The Ferret proudly presents to the people of earth a round-up of the top five gadgets to make your Skype chat easier than ever. Unlike the poor Skype employees above, forced through office space cut-backs to conduct their Google share dealing in the corridor of Skype House, we have located the best kit to untether your calls from the computer, or at least part of the way. Read on for more, McDuff…
Skype One – Chat Cord. www.chat-cord.com
Installation – Literally five minutes. If you aren’t colour blind, can plug two/three cables into the right sockets and know how to locate a USB port you’re done. Note the minimalist 2 page user documentation below. Not much else needed actually. The second green cable is for an external pair of speakers, by the way, so you can hear calls come in even though you have the headphone socket occupied.
Ease of use – This is one of those ‘duh’ products which even Homer Simpson could probably understand. Hmm…then again…Anyway once it’s all hooked up, to make a call just dial on the Skype client as usual, but instead of talking through a mic and speakers, use your choice of cordless or conventional landline phones. Featured here is a secondhand £6.00 Philips Xalio 200 I picked up at a local bargain bin. They’re not hard to find. The trick is to remember to press the call button on the phone when you want to start the conversation, i.e. when you hear the party on the other end pick up on your PC speakers. After that you can wander off to the range of your cordless, Skyping away merrily.
Voice quality – Pretty good. The calls were certainly clear and distinct, and at least as good as a normal phone line, if not a bit better. The documentation says, and I agree, that you may need to fiddle with the mic level settings to avoid deafening yourself through the handset.
Overall value for money – $24.95/£18.99. Well even throwing in the cost of the Xalio, this is a fantastically cost effective solution. You won’t get VoIP cheaper unless you just stick to the vanilla PC speakers and microphone will you?

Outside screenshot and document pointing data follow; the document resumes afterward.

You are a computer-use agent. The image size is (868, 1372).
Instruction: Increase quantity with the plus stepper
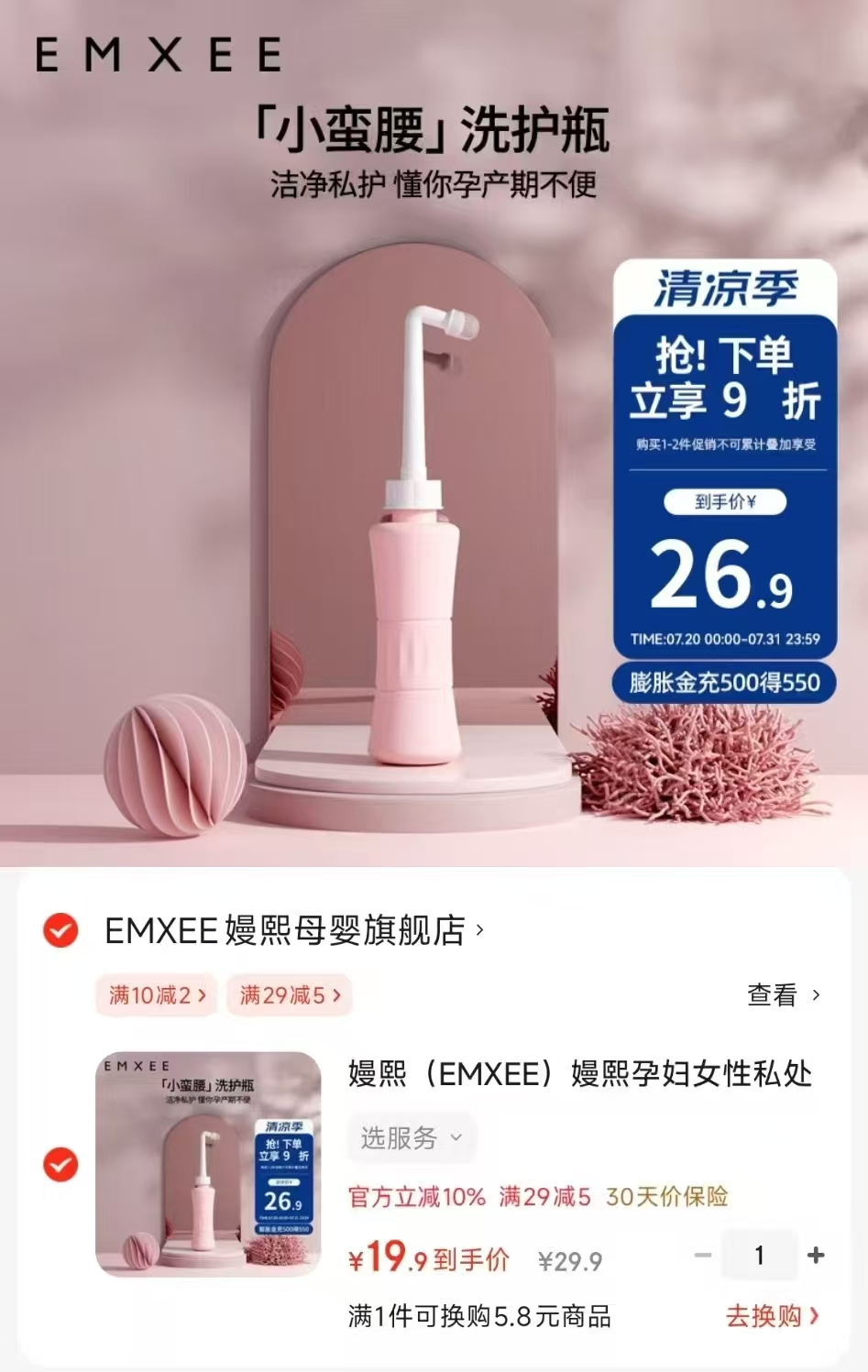click(x=817, y=1256)
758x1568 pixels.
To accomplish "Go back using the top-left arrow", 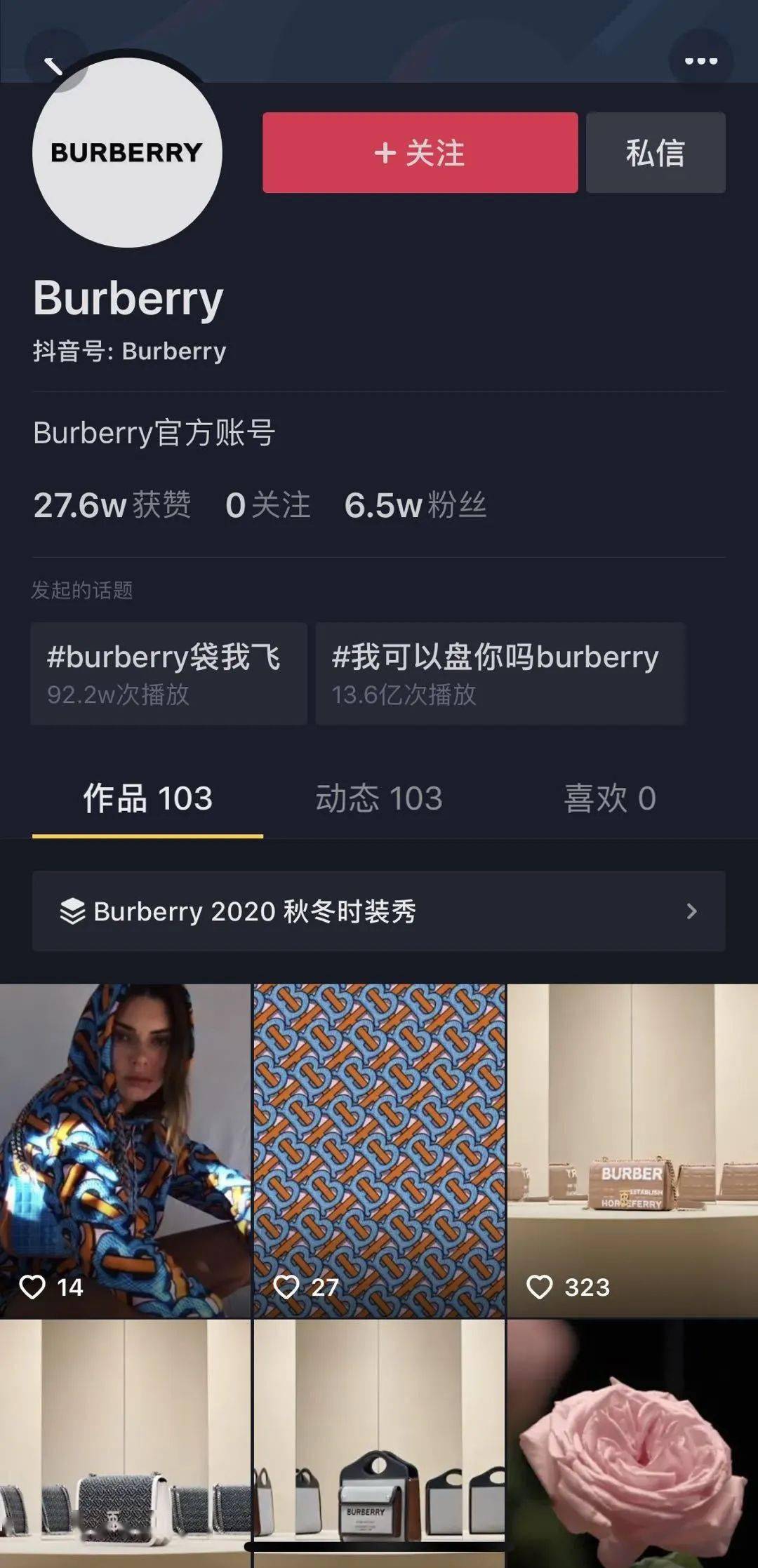I will [x=53, y=65].
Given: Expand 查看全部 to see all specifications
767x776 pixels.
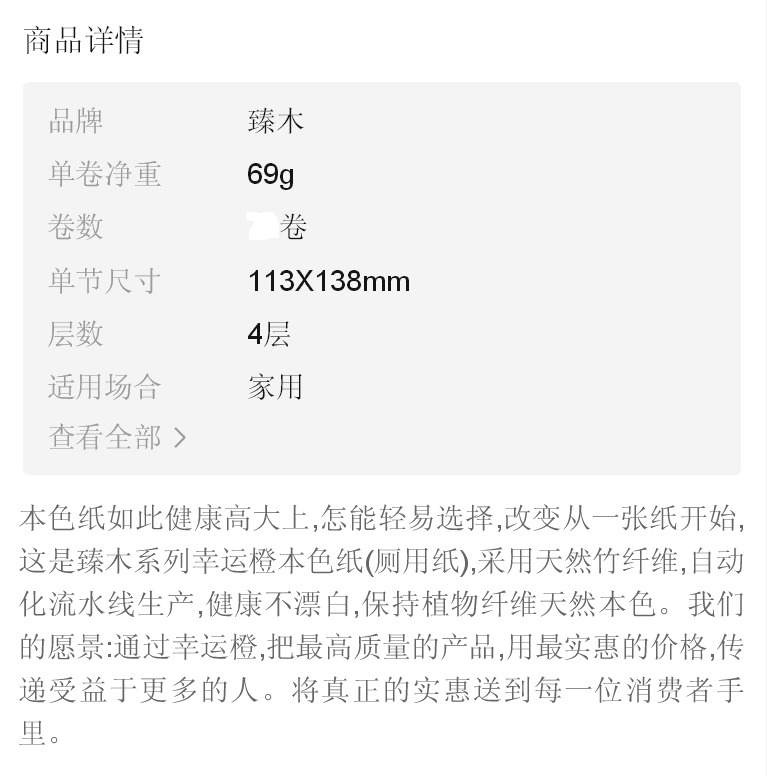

Pros – Super easy set up, good voice quality, excellent value for money.
Cons – Still tethered to the computer for dialling, acceptance and hang up of calls.
Rating – 7.5/10
Skype Two – Flashphone F2K www.mplat.com
Installation – The F2K comes fully configured for Skype in a simple but functional box. Installation is therefore just a matter of plugging the attractive looking flash drive into the nearest computer USB port. If you’re doing this on a late SP2 Windows XP machine, the software automatically pops up a box to configure the device as a Skype Mobile phone on that machine, which makes the whole process a breeze. From there all you have to do is go to Windows Explorer and right click on the Flash Drive letter and select ‘Start up Skype’. Unfortunately if you’re using earlier generations of Windows XP, there’s no guarantee that the whole set up will work, which can be rather problematical.

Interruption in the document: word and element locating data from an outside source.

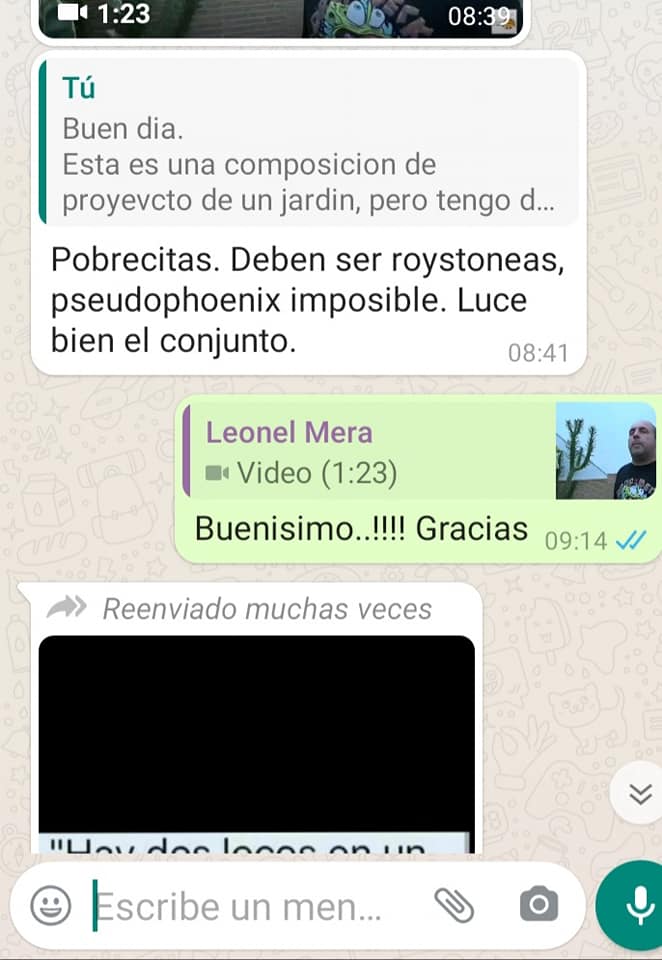Open the attachment paperclip
Screen dimensions: 662x960
coord(453,906)
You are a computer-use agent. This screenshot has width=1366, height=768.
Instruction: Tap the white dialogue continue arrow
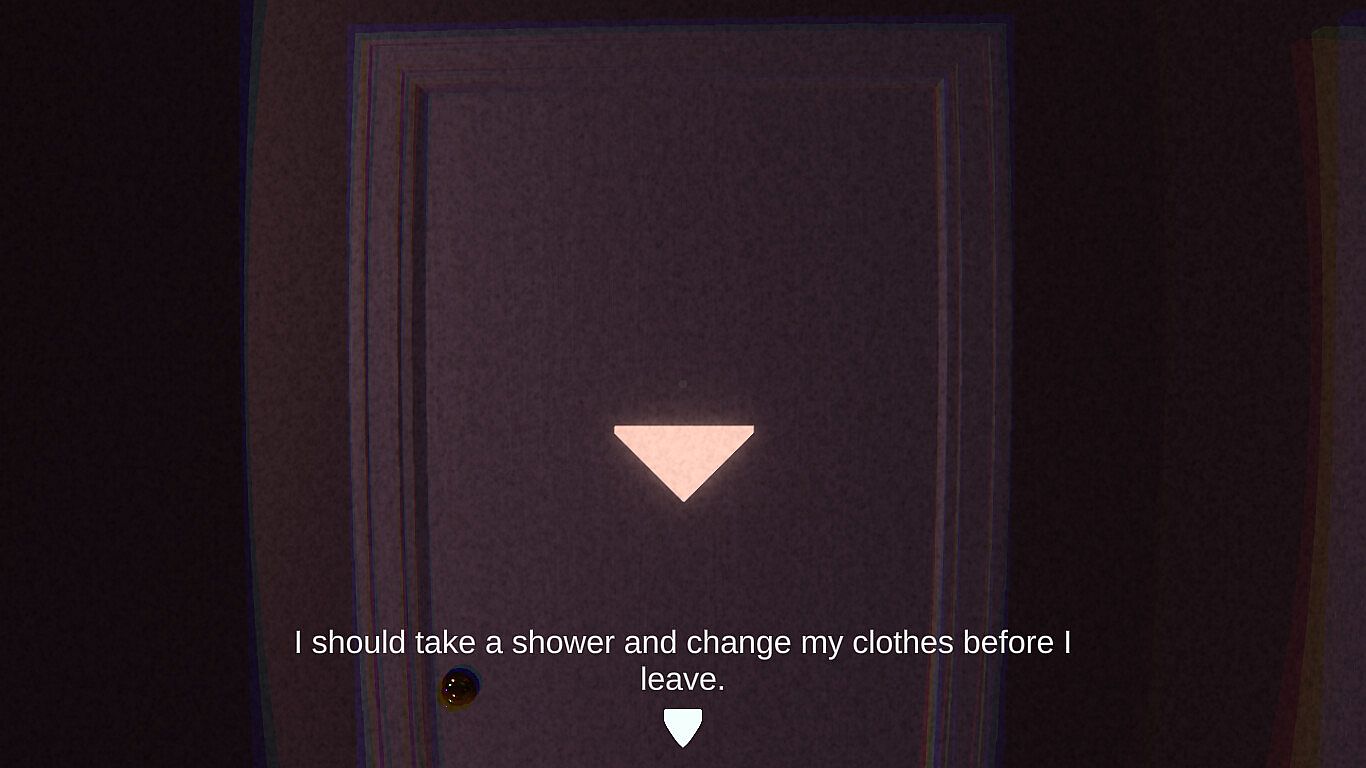tap(683, 726)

Ease of Use – Don’t bother using the rather sparse User Manual that comes with the kit, just peruse the Read Me file on the Flash Drive itself, it’s a bit more informative, although it does seem to cover ground which is not necessary in terms of configuration. Assuming that all has gone well and the drive has installed as advertised, which we managed to achieve, then Skype should pop up nicely on the machine and you can log in and start your calling. That’s simple enough in every department, isn’t it?
Voice quality – The quality of the voice over the swish looking headset/microphone combination is surprisingly good. It will never match the quality of a close coupled mic system or a proper handset, but every word is clear enough to hear and there was no appreciable hiss or other noise to distract. It seemed a bit faint at first, however, so again maybe a fiddle with the volume settings may be in order.
Overall value for money – $39.90. At first glance it may see a little expensive for what is essentially just a 128 MB drive, but the portability of carrying your own Skype phone around with you, plus the added convenience of storing useful personal files and programs (e.g. a portable Firefox and email client?) make this an attractive product for the road warrior on the move.
Pros – When it works it works, voice quality good, nice white headset and storage space for additional data you may need to carry around with you.
Cons – When it doesn’t work it can be a pain to configure. Even when working you need to hunt for the right mouse click option to start up Skype the first time (although it will subsequently start up automatically on that machine).